→ EXERCISE DESCRIPTION: Make an exact copy of all the entries, with the pictures left out.

→ THE INPUT:

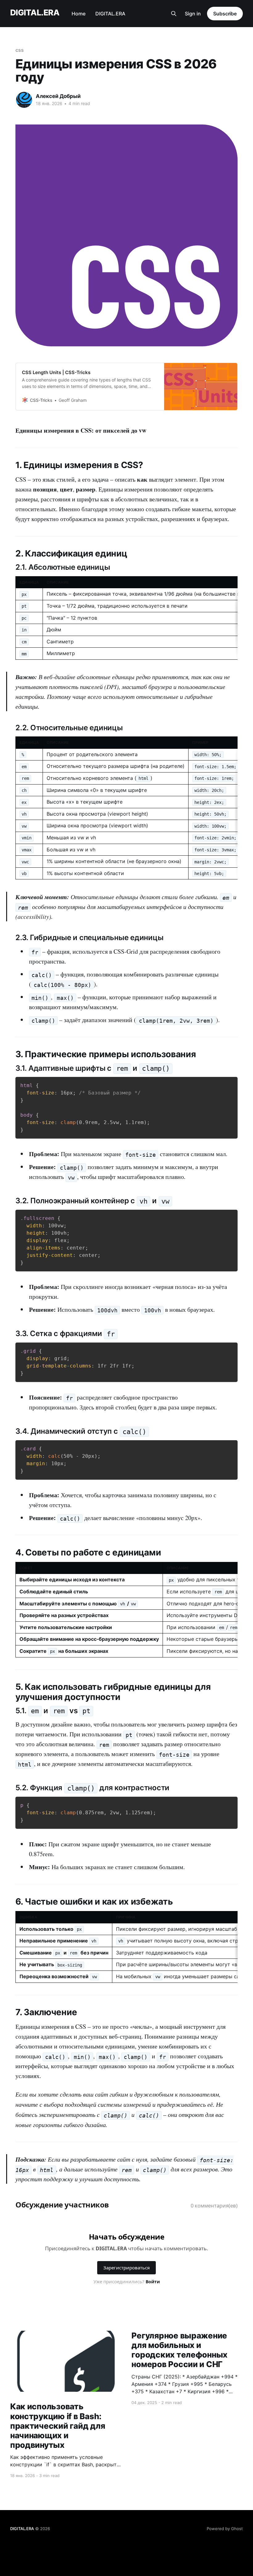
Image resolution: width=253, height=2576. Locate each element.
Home (78, 13)
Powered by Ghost (225, 2528)
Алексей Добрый (58, 96)
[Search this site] (174, 13)
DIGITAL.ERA (34, 13)
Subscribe (225, 13)
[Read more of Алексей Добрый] (24, 99)
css (19, 50)
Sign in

→ SOLUTION TO THIS EXERCISE:
Image resolution: width=253, height=2576. Locate each element.
Home (78, 13)
Powered by Ghost (225, 2528)
Алексей Добрый (58, 96)
[Search this site] (174, 13)
DIGITAL.ERA (34, 13)
Subscribe (225, 13)
[Read more of Алексей Добрый] (24, 99)
css (19, 50)
Sign in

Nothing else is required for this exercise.